During the exam, watch for tenderness while pressing on the bottom of the patient’s foot, just in front of the heel bone. Applying pressure there will “send [the patient] through the roof,” says Nathan Miracle, MS, an assistant professor in the department of physician assistant studies at Missouri State University. Pressing the patient’s foot and toes toward the shin will reproduce that pain as well. Conversely, the pain will decrease when the patient points their toes down. 

 

Gold Standard Approaches

The gold standard for treating PF consists of nonsteroidal anti-inflammatory drugs and regular foot stretches. 

Directing the patient to take OTC ibuprofen or naproxen is usually a good first step, but tailor the dosage and duration to reduce the risk of side effects, such as heartburn, nausea and, less commonly, high blood pressure, liver and kidney damage, and gastrointestinal ulcers. 
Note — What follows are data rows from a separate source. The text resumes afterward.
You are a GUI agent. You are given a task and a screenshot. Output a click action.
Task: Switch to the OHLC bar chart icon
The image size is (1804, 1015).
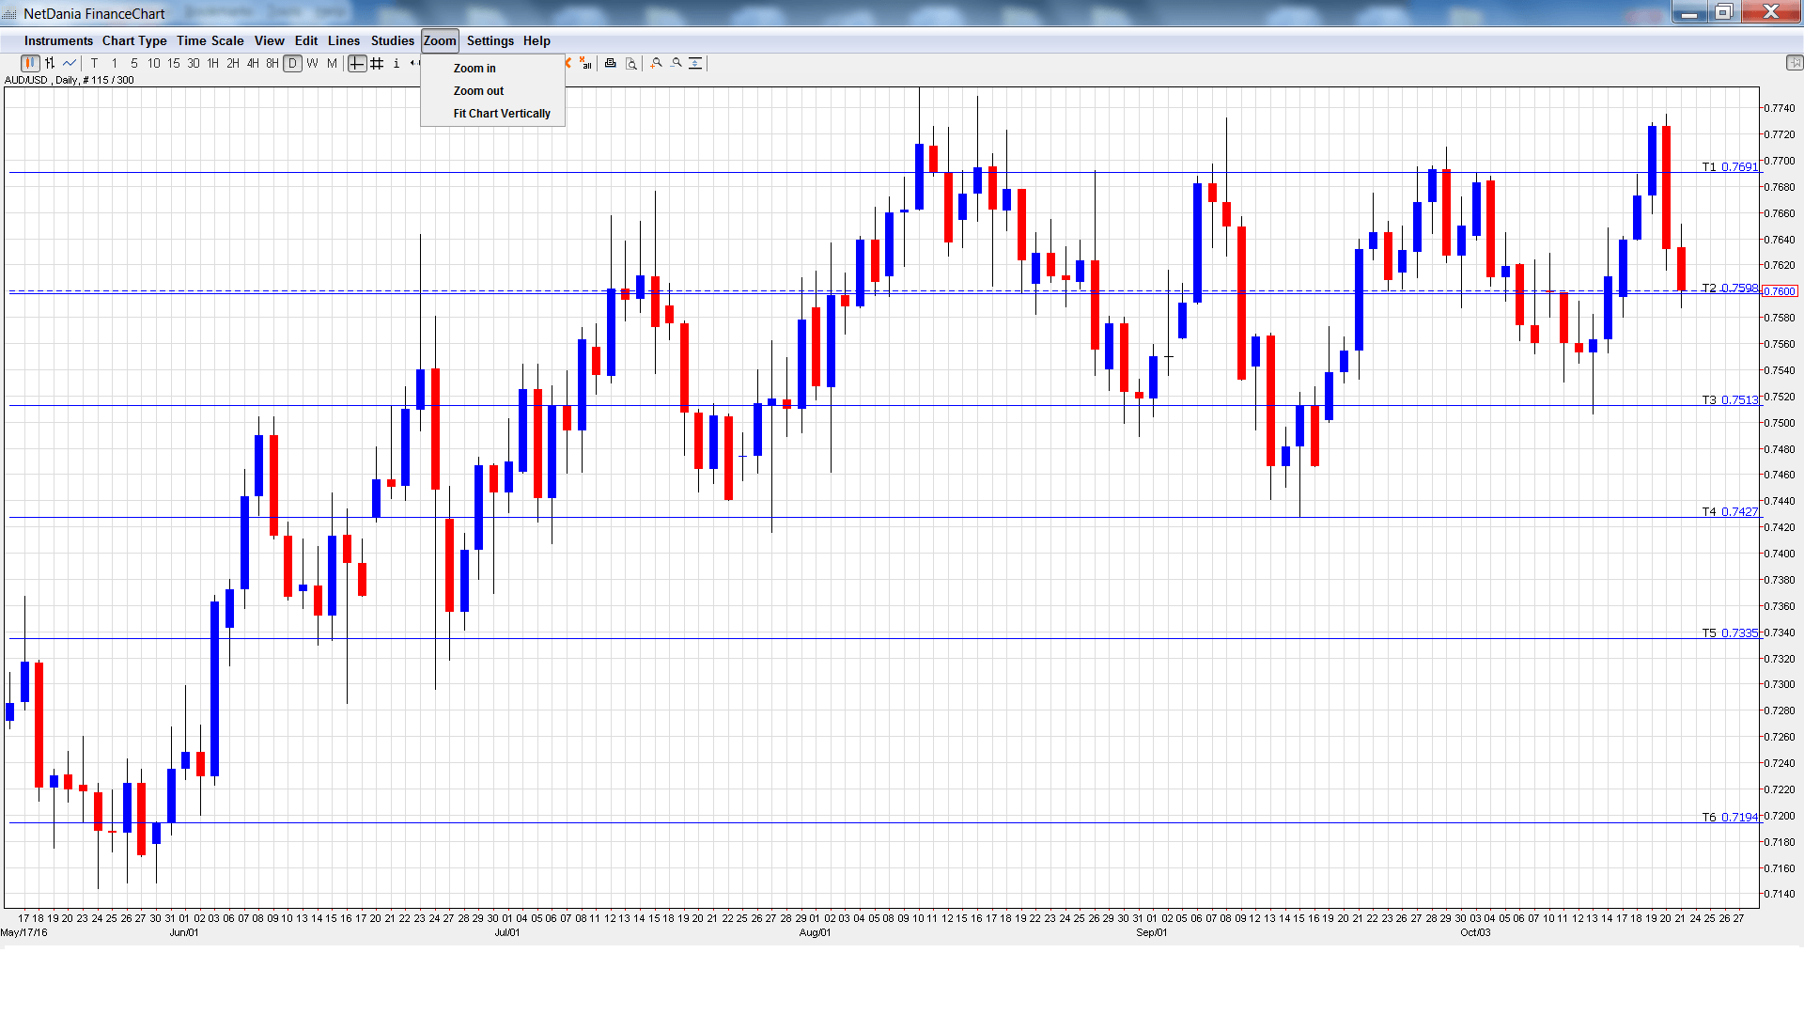pos(50,64)
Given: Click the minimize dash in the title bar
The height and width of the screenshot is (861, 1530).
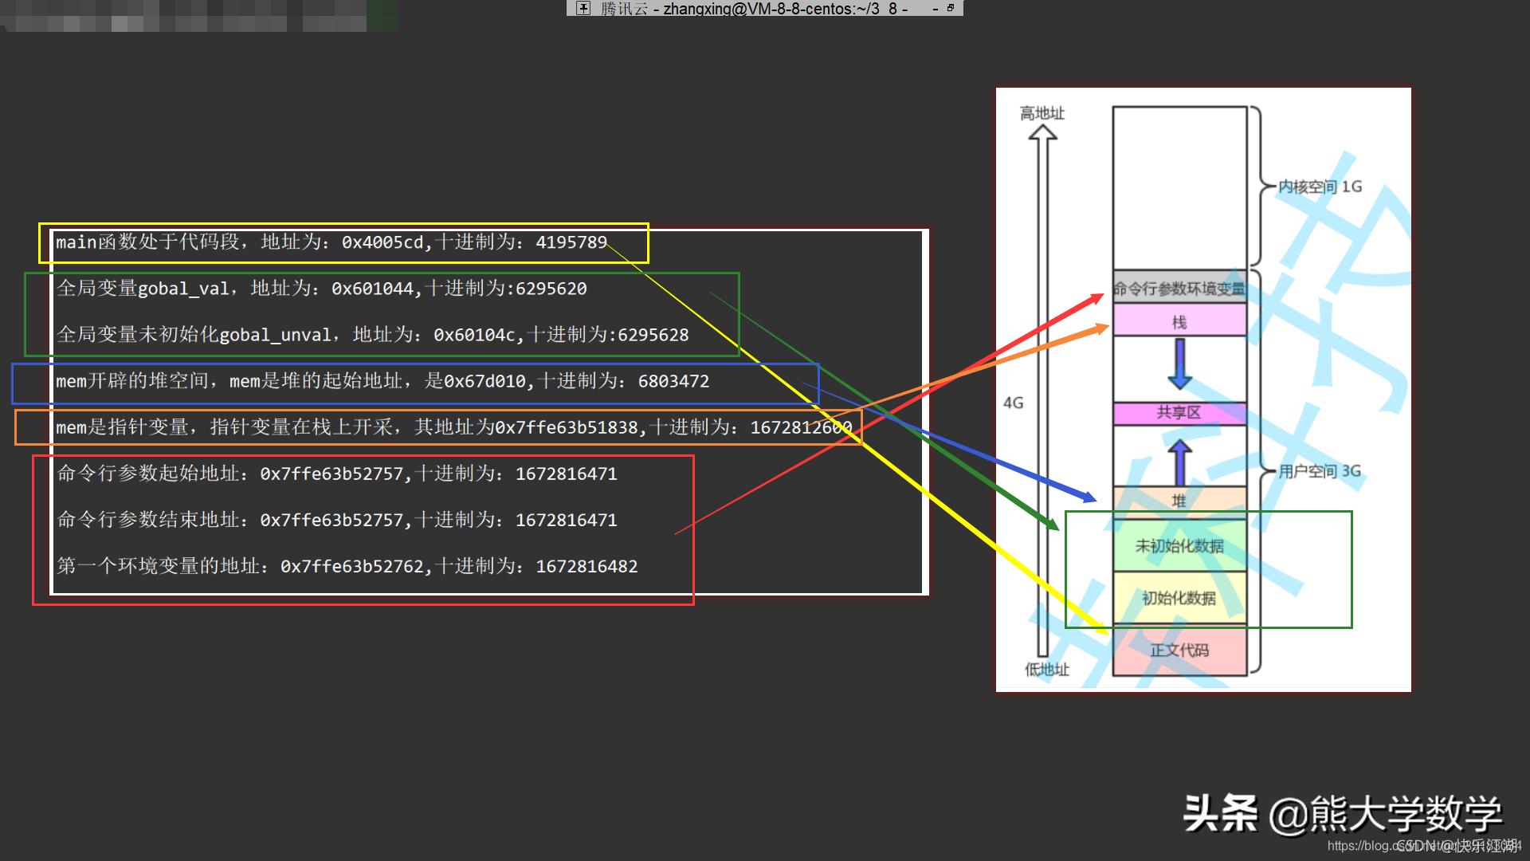Looking at the screenshot, I should [x=935, y=9].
The second half of the treatment regimen is regular stretching of the arch of the foot and the Achilles tendon. Dr. Chapman suggests instructing patients with PF to roll their affected foot over a cold or frozen water bottle for 20 minutes, three to four times per day. The American Academy of Orthopaedic Surgeons (AAOS) offers three additional stretches to share with PF patients:1

  •  Lean forward against a wall with one leg in front of the other. Straighten the back leg and press the heel into the floor. Bend the front knee. Hold the stretch for 15 to 30 seconds. Repeat with the other foot—even if often one foot is affected.
  • Place the ball of one foot on the edge of a step, with the other foot solidly on the same step. Slowly drop your weight into the heel of your foot and push the heel down. Hold for 15 to 30 seconds and repeat with the other foot.
  • Sit on the floor and place both legs in front of you. Wrap a towel around the ball of the affected foot and pull it toward your body. Hold for 15 to 30 seconds and repeat with the other foot.
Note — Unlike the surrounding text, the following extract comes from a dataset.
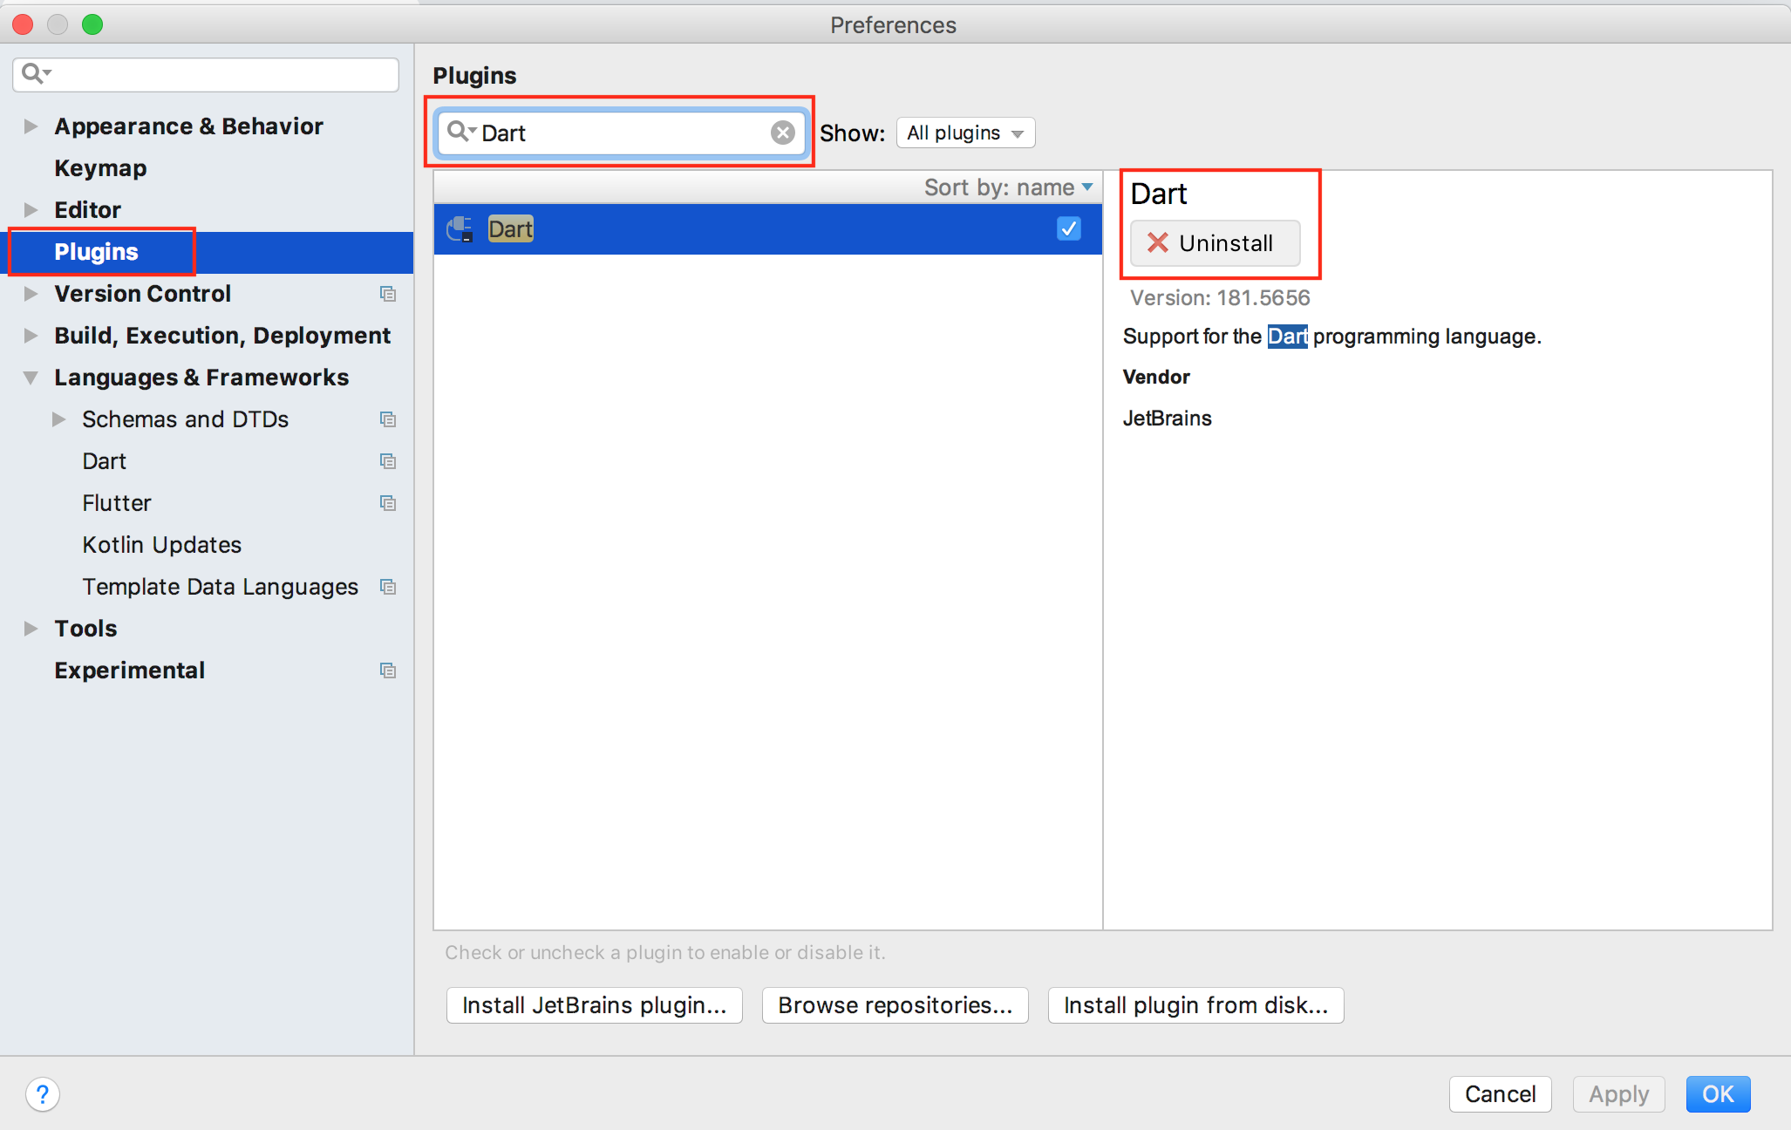Click magnifier icon in plugin search box
Screen dimensions: 1791x1130
[459, 133]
The AAOS recommends performing each of these stretches three times daily. 

Supplemental Pain Management

To further reduce pain, especially in patients with flat or high arches, Dr. Chapman suggests recommending shoe inserts like soft rubber heel lifts, cups, or wedges. She adds that many pharmacies offer patients machines to measure their arches, allowing them to find inserts that suit their feet.

Since carrying extra pounds can exacerbate plantar fasciitis, Dr. Chapman recommends gently suggesting that overweight patients attempt to lose weight. She finds that guiding patients to conceptualize excess weight as a household item, like a gallon of milk, can help motivate patients to begin and persevere in weight-loss regimens. 

Follow-Ups and Further Treatment

When using conservative treatments and OTC remedies, you can expect about nine out of 10 patients to show improvement within two to three months.1

“I would follow up with patients within a few weeks to a month to see if there’s improvement, but they need to understand it will probably take two to three months to see dramatic improvement,” says Miracle. Make sure patients’ expectations are realistic.

If patients are still experiencing significant heel pain after three months, they may benefit from corticosteroid injections into the plantar fascia. However, Dr. Chapman and Miracle agree that, at this point, it’s prudent to refer patients to a podiatrist or other specialist experienced with such a course of treatment. 

Miracle explains that “this injection is one of the most painful done in orthopedics, so having a skilled clinician is important.” What’s more, “Corticosteroids can start breaking down the heel bone if they’re done too much,” Dr. Chapman adds. A podiatrist can also discuss with the patient if and when surgery may be indicated.

Approaches to Avoid

Not all OTC products are created equal when it comes to treating PF. Miracle advises skipping topical analgesics such as diclofenac sodium creams or gels. “They’re not likely to produce any benefit because of the deep structural placement of the plantar fascia,” he explains.

   Similarly, having patients use devices like night splints to stretch the plantar fascia and Achilles tendon while sleeping is no longer recommended. Though formerly a favored treatment, Dr. Chapman says that recent in-depth studies conclude that night splints are “not as helpful as originally thought.”